Multiple myeloma may include microvessel endothelial cells of malignant origin.

Multiple myeloma (MM) comprises B and plasma cell compartments that originate from the same parent B cell and share as a cancer signature the same clonotypic IgH VDJ gene rearrangement. Here, we hypothesize that functional interactions between MM plasma cells (MM-PC) and their sister population of MM monocytoid B cells lead to the generation of microvessel endothelium of malignant origin from the monocytoid B cell progenitors. Published reports confirm that endothelial cells can harbor a molecular cancer signature characteristic of a given malignancy.
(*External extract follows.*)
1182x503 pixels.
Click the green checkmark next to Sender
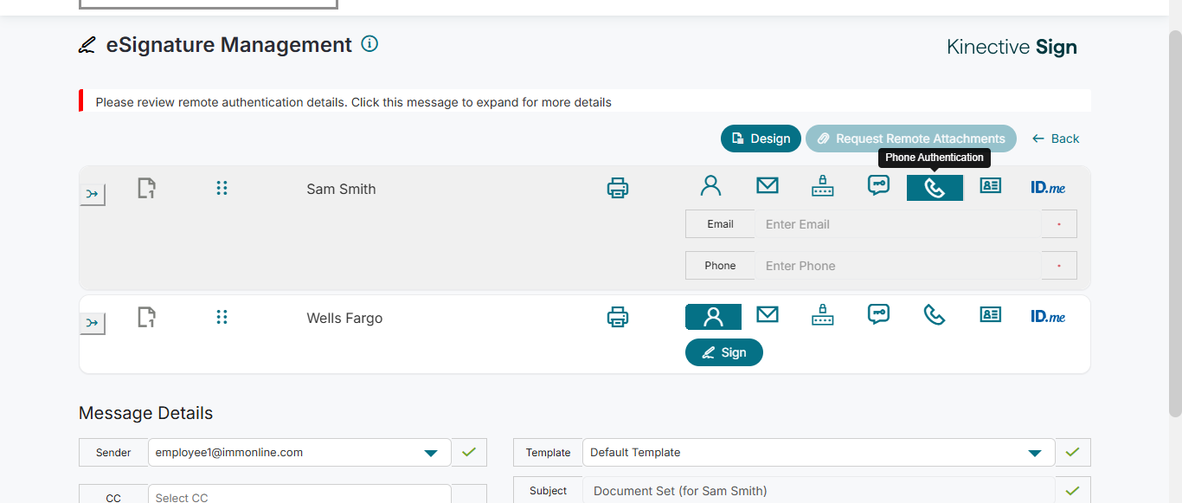tap(468, 452)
We predict that MM monocytoid B cells-in response to both paracrine and autocrine pathways-contribute to tumor neovascularization in the bone marrow of MM patients. Our hypothesis further predicts that in MM, endothelial cells of malignant origin coexist with those of normal origin. We speculate that malignant development of MM incorporates functionally distinct sister lineages arising from the same MM progenitor that-by working together-ensure survival of the MM clone. We hypothesize that these two arms of the malignant MM clone are functionally interlinked to promote growth of the MM-PC compartment; by providing its own microenvironment, MM clonal evolution may ensure neovascularization to support an expanding malignancy.